• [AIM OF THE TASK]: Reproduce the lines below word for word, starting at the first line and ending at the line that contains "click(x=591, y=937)", with both of those lines included.

Collection entries
========

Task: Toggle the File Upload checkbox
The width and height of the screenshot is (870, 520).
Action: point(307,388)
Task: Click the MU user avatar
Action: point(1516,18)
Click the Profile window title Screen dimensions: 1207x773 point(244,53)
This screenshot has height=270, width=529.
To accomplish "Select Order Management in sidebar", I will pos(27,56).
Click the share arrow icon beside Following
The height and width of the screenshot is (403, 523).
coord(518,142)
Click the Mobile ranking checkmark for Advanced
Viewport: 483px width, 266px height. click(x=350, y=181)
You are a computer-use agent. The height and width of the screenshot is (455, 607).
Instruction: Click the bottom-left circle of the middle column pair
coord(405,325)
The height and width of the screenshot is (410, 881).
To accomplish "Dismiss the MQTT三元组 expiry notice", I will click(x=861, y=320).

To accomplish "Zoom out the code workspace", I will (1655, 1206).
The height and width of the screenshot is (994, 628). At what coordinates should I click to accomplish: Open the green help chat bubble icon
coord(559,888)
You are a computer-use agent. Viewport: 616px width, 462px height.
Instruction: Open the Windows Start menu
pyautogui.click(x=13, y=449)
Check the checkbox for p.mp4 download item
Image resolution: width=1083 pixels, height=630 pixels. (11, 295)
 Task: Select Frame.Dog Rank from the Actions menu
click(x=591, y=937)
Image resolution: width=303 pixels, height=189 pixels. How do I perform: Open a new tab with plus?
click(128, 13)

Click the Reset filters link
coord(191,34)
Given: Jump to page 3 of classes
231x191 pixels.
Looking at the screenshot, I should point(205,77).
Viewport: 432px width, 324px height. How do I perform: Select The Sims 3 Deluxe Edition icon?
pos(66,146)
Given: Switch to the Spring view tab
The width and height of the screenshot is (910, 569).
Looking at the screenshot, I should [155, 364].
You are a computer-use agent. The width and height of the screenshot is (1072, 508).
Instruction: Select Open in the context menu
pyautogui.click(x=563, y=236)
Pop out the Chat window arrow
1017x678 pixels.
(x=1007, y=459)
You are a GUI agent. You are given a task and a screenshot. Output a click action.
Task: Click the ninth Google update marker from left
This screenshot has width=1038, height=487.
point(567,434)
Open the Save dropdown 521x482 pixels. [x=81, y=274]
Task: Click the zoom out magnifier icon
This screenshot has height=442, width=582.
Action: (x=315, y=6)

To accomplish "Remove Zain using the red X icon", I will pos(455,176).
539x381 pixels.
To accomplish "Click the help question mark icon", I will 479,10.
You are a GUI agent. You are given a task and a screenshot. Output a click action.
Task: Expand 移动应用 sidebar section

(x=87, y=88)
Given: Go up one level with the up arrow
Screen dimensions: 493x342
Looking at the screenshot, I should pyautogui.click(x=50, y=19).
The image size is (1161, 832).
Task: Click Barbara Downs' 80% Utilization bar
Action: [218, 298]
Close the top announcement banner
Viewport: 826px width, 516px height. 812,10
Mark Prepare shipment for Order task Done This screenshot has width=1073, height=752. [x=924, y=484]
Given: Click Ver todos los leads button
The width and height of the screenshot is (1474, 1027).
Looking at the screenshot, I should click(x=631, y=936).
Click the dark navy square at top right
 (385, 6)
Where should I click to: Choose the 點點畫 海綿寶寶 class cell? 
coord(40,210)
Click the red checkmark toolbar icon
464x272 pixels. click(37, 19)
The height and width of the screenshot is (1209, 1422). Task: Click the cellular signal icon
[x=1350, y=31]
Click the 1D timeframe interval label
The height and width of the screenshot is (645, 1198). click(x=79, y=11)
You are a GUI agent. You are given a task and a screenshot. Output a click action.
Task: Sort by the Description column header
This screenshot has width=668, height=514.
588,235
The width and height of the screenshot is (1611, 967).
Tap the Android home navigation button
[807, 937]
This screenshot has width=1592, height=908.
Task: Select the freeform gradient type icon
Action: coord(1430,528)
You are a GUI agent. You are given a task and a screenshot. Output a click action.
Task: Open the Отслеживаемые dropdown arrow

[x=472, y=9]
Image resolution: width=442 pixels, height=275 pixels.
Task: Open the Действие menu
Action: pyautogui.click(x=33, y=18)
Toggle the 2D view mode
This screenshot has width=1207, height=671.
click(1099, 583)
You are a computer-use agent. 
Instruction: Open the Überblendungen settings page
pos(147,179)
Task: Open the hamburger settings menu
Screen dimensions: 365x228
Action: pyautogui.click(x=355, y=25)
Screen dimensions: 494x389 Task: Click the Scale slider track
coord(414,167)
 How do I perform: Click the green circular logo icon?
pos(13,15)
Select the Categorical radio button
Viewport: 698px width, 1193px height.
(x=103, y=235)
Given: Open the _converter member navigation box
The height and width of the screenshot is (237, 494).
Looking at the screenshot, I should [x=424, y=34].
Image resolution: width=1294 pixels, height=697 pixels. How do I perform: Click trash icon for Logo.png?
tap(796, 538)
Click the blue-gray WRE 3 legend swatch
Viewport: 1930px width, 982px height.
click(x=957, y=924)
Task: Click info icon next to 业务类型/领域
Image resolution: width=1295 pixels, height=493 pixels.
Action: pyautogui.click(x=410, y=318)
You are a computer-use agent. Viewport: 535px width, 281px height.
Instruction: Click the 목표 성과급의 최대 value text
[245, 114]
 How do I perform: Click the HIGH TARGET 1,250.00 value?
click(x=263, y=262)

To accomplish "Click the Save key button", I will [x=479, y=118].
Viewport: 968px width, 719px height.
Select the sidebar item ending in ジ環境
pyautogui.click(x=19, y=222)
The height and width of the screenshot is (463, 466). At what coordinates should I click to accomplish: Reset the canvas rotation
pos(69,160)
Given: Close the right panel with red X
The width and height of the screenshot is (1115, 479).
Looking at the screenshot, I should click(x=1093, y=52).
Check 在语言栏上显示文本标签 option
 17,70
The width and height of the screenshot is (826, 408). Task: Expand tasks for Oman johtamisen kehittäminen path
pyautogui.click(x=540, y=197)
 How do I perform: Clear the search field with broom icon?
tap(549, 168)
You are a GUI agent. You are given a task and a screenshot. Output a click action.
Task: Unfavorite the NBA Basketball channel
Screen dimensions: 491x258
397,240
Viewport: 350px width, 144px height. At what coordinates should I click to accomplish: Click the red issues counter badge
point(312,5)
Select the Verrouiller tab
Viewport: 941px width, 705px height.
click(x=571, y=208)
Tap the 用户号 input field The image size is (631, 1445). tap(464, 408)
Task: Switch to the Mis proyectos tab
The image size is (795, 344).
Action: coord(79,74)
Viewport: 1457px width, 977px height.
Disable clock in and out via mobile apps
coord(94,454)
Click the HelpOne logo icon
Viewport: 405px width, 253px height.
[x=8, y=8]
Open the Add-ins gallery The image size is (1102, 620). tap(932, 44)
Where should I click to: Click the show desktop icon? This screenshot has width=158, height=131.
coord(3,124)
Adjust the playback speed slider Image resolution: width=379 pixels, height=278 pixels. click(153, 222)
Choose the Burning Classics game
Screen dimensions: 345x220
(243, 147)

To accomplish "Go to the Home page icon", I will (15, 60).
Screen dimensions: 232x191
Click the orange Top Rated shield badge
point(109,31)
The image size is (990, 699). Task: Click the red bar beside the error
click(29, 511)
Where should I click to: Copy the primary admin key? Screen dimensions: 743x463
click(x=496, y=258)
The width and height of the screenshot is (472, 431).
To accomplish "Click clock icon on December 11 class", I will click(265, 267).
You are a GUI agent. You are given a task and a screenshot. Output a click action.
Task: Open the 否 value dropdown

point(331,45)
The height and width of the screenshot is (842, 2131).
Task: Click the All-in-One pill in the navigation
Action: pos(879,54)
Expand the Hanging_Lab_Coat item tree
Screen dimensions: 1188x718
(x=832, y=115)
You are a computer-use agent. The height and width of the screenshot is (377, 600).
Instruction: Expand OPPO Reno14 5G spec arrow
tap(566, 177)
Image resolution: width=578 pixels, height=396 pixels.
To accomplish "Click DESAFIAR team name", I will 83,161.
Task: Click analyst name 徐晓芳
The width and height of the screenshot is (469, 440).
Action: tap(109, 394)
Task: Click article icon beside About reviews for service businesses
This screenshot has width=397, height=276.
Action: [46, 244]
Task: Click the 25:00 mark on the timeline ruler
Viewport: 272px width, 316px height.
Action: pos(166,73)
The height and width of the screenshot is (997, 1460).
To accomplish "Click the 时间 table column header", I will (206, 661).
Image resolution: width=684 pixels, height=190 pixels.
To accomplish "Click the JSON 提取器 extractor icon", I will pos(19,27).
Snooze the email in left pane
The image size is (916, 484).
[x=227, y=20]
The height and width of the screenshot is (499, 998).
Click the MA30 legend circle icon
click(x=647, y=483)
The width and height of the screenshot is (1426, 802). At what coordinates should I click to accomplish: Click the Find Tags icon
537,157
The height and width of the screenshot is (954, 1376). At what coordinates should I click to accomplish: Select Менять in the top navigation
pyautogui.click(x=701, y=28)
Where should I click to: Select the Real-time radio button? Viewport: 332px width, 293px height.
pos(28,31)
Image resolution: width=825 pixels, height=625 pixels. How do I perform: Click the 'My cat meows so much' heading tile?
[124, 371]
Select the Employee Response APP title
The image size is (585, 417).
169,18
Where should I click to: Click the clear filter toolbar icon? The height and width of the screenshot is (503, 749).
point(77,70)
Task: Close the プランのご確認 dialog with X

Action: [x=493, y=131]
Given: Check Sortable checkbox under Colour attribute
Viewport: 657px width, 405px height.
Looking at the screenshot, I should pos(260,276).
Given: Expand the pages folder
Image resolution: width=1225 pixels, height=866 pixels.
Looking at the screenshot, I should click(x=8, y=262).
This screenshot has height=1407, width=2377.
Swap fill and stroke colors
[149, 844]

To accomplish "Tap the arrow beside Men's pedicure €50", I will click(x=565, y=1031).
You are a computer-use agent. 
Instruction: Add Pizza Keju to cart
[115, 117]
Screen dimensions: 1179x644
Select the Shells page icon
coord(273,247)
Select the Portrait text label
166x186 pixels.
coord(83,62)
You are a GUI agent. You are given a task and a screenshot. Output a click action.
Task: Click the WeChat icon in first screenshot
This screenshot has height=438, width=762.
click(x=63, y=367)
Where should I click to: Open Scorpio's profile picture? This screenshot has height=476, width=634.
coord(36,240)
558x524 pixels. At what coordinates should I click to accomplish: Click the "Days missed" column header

========

• [OUTPUT OF THE TASK]:
Task: Toggle the File Upload checkbox
The width and height of the screenshot is (870, 520).
Action: point(307,388)
Task: Click the MU user avatar
Action: point(1516,18)
Click the Profile window title Screen dimensions: 1207x773 point(244,53)
This screenshot has height=270, width=529.
To accomplish "Select Order Management in sidebar", I will pos(27,56).
Click the share arrow icon beside Following
The height and width of the screenshot is (403, 523).
coord(518,142)
Click the Mobile ranking checkmark for Advanced
Viewport: 483px width, 266px height. click(x=350, y=181)
You are a computer-use agent. The height and width of the screenshot is (455, 607).
Instruction: Click the bottom-left circle of the middle column pair
coord(405,325)
The height and width of the screenshot is (410, 881).
To accomplish "Dismiss the MQTT三元组 expiry notice", I will click(x=861, y=320).

To accomplish "Zoom out the code workspace", I will (1655, 1206).
The height and width of the screenshot is (994, 628). At what coordinates should I click to accomplish: Open the green help chat bubble icon
coord(559,888)
You are a computer-use agent. Viewport: 616px width, 462px height.
Instruction: Open the Windows Start menu
pyautogui.click(x=13, y=449)
Check the checkbox for p.mp4 download item
Image resolution: width=1083 pixels, height=630 pixels. (11, 295)
 Task: Select Frame.Dog Rank from the Actions menu
click(x=591, y=937)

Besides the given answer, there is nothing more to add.